Dezeen Magazine

Foster, Rogers and UNStudio compete to design major new Taiwan airport terminal

Foster + Partners, Rogers Stirk Harbour + Partners and UNStudio are battling to win the tender for a new £1 billion terminal at Taiwan's largest airport, Taoyuan International.

The architecture firms are among the three teams shortlisted to design the 640,000-square-metre Terminal 3 building at Taoyuan International Airport, set to accommodate an additional 45 million passengers each year.

Norman Foster's London firm is working independently, while Richard Rogers' office has teamed up with local firm Fei & Cheng Associates and engineer Arup, and Ben van Berkel's Amsterdam studio is partnering with local studio Bio-Architecture Formosana and US-based April Yang Design Studio.

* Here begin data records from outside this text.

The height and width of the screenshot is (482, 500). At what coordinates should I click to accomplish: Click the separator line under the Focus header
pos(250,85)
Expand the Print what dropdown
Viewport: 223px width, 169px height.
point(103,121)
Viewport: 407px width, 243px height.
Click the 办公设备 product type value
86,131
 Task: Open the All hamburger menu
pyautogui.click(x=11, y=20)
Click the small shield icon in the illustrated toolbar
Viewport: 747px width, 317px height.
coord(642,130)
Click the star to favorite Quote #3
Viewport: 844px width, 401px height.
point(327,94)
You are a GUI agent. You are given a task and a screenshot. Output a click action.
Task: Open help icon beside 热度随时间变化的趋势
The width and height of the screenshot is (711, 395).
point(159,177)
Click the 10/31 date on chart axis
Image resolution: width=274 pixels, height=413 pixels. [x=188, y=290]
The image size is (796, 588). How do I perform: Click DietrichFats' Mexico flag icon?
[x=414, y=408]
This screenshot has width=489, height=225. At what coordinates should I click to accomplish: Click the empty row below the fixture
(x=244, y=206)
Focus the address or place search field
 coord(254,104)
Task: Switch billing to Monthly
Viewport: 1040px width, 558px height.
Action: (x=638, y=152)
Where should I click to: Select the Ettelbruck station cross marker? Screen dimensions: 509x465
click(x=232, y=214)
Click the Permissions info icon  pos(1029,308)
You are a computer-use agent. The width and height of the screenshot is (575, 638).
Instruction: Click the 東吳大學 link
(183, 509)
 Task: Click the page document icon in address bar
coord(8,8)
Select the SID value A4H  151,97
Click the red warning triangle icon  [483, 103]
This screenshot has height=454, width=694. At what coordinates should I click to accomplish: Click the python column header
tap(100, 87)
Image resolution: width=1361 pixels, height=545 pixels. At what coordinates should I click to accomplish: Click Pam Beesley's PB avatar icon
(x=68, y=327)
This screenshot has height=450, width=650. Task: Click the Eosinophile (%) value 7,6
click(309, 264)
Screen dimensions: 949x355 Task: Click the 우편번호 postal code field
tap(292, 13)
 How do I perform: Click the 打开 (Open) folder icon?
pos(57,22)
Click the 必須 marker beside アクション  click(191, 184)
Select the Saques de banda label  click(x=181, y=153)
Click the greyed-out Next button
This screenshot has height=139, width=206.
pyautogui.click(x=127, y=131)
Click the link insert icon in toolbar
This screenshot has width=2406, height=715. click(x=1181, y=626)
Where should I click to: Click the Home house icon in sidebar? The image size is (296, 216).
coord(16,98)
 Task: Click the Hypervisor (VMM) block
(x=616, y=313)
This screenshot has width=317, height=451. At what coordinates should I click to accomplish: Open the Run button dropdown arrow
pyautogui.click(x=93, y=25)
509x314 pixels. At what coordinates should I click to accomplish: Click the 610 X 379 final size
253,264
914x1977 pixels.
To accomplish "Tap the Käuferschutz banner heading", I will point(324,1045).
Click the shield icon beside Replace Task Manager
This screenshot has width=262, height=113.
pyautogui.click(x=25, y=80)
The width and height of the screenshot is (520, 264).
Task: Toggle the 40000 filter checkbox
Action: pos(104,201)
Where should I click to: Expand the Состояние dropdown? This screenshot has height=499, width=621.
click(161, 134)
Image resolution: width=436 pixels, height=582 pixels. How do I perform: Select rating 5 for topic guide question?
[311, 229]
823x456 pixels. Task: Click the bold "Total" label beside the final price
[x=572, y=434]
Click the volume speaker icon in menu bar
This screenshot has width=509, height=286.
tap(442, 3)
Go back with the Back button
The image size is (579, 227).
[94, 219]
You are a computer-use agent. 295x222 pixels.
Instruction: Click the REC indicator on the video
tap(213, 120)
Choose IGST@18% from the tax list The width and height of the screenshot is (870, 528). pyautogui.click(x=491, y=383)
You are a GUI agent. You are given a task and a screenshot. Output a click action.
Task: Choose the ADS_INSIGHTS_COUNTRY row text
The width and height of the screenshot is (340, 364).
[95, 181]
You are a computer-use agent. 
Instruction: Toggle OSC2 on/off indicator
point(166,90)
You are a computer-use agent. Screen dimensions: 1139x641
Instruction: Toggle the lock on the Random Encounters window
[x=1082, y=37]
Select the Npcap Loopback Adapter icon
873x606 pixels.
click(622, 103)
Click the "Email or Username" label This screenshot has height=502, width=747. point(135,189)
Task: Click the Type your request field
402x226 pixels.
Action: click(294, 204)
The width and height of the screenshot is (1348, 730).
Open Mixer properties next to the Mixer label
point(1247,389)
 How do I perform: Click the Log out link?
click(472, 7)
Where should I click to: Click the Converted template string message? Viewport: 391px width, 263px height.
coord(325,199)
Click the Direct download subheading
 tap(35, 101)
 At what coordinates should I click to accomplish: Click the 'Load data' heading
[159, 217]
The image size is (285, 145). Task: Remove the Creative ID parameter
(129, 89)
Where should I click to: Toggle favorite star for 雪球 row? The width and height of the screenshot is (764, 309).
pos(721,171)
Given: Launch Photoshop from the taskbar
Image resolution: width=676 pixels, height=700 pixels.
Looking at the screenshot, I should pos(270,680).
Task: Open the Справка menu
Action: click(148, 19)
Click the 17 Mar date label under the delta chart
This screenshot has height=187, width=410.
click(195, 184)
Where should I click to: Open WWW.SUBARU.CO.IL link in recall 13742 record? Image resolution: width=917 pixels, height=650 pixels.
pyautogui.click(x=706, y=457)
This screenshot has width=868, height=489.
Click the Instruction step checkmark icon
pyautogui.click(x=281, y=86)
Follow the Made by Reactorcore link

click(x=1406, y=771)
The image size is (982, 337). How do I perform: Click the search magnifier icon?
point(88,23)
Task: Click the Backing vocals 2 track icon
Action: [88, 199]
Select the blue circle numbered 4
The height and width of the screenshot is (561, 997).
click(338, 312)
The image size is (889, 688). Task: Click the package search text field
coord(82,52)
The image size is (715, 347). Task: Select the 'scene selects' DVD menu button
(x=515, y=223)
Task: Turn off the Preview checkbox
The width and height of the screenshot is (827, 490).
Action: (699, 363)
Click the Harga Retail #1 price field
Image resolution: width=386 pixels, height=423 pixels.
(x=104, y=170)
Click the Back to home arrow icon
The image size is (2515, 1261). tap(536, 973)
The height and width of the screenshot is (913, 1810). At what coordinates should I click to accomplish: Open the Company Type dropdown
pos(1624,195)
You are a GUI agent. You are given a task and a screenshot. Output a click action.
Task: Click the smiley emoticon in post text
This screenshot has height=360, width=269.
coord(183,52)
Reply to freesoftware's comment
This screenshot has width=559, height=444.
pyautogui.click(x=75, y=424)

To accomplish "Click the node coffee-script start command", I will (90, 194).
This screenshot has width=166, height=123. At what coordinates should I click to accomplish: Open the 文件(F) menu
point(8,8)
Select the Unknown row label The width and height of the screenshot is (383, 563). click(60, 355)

Due for completion in 2020, the new complex will be located between the airport's Terminal 2 and the China Airlines Headquarters, and will share some facilities with the existing terminal.

The project will encompass new concourses and a series of multi-functional buildings, as well as infrastructure including taxiways, service routes, access roads, and other transit systems.

Foster, Rogers and UNStudio compete to design major new Taiwan airport terminal
The existing Terminal 1 building

Taoyuan International Airport, formerly known as Chiang Kai-shek International, is located 40 kilometres west of the Taiwanese capital, Taipei. In 2014 it was the 11th busiest passenger airport in the world.

All three architecture firms involved have airport experience. Rogers Stirk Harbour was responsible for Terminal 4 at Madrid Barajas Airport and Terminal 5 at London's Heathrow, while Foster + Partners designed Beijing Capital Airport and London's Stansted. UNStudio recently completed Kutaisi International Airport in Georgia.

The three teams will all receive £126,000 to participate in the second phase of the competition, and are expected to submit designs by 26 October.

The winner will be selected by a jury including Bartlett School of Architecture director Marcos Cruz, 2011-12 Hong Kong & Shenzhen Bi-city Biennale curator Kwang-Yu King, and Michael Speaks, dean of Syracuse University's school of architecture and the University of Kentucky's college of design.